Scan the records below for the line containing "How do I perform: Select" and the line containing "You are a GUI". Copy both, plus every line between, exactly.

BEGIN Entries provided

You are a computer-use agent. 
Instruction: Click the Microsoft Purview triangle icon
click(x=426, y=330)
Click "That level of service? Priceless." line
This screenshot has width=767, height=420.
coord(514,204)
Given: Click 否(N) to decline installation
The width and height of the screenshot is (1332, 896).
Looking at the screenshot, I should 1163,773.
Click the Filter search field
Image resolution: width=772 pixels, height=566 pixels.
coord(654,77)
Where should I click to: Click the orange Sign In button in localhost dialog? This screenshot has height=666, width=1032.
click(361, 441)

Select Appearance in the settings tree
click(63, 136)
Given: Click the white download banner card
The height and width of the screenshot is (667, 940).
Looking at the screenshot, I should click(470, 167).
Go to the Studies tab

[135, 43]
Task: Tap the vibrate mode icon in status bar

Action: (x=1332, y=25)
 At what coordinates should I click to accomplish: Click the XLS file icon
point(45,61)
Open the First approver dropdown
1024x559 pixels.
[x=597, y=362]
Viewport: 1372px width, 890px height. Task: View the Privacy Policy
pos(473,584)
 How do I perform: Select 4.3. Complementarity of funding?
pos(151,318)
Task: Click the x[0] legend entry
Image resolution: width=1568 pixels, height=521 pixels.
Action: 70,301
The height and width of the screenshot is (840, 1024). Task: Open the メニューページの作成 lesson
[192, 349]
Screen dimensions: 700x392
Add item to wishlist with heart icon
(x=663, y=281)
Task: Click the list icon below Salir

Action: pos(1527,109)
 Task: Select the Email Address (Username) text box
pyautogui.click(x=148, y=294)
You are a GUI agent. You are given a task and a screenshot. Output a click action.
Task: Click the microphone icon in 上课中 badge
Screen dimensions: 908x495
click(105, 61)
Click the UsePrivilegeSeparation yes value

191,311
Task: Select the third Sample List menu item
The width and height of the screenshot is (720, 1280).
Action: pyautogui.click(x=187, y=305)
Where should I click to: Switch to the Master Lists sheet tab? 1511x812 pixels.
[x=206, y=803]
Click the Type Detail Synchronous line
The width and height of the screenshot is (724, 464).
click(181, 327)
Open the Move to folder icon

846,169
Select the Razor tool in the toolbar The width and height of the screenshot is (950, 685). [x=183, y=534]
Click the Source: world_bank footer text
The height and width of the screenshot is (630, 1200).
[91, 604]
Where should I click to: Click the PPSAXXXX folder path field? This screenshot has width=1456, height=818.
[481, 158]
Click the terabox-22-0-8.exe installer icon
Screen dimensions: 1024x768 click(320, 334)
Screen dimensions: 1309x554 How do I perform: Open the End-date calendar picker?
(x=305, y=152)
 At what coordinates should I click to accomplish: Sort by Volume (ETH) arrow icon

END Entries provided

#### [Final answer]
 How do I perform: Select 4.3. Complementarity of funding?
pos(151,318)
Task: Click the x[0] legend entry
Image resolution: width=1568 pixels, height=521 pixels.
Action: 70,301
The height and width of the screenshot is (840, 1024). Task: Open the メニューページの作成 lesson
[192, 349]
Screen dimensions: 700x392
Add item to wishlist with heart icon
(x=663, y=281)
Task: Click the list icon below Salir

Action: pos(1527,109)
 Task: Select the Email Address (Username) text box
pyautogui.click(x=148, y=294)
You are a GUI agent. You are given a task and a screenshot. Output a click action.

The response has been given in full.